• **Problem requirements**
Give back an exact copy of the entries beneath, minus the pictures.

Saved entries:
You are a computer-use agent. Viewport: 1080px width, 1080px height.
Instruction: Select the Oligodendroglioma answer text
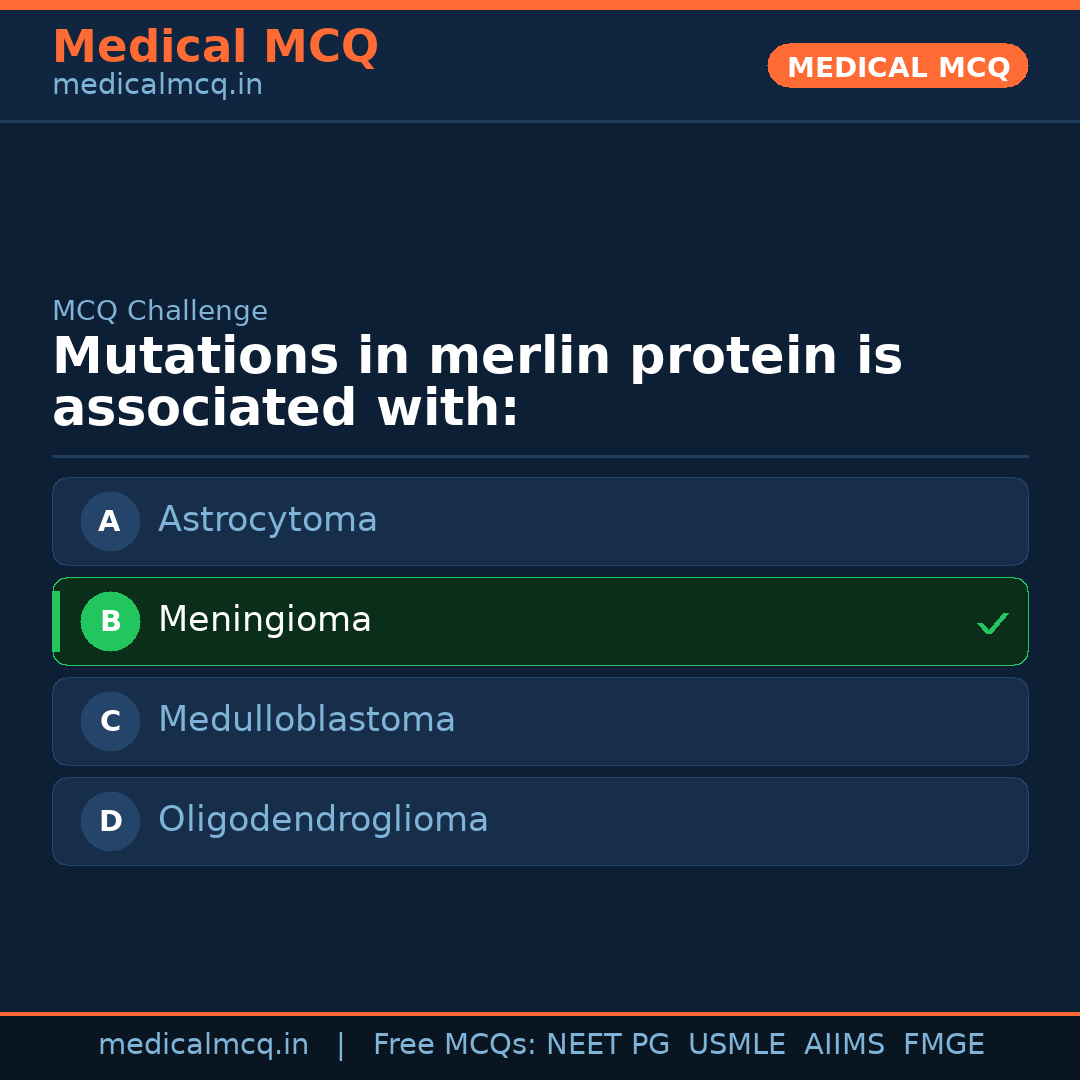coord(323,820)
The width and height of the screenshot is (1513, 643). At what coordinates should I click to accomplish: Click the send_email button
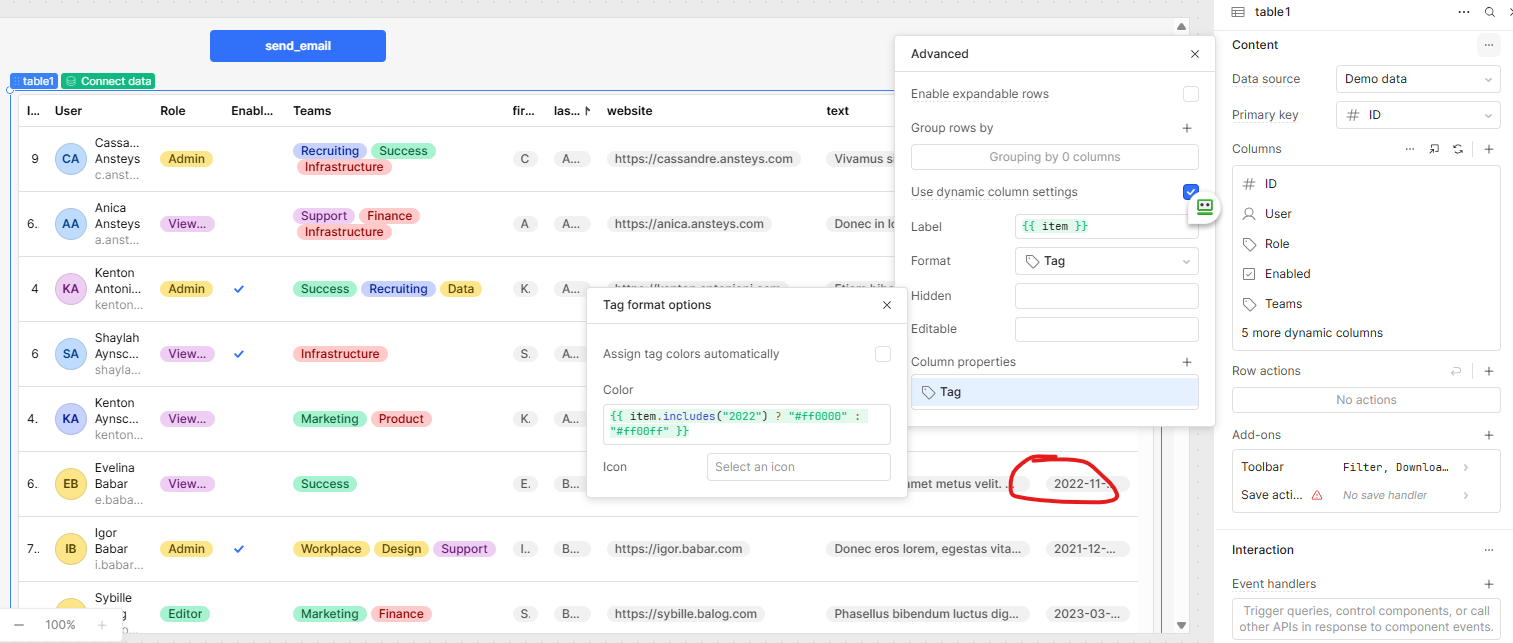coord(297,46)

• **Exercise response**
You are a computer-use agent. Viewport: 1080px width, 1080px height.
Instruction: Select the Oligodendroglioma answer text
coord(323,820)
The width and height of the screenshot is (1513, 643). At what coordinates should I click to accomplish: Click the send_email button
coord(297,46)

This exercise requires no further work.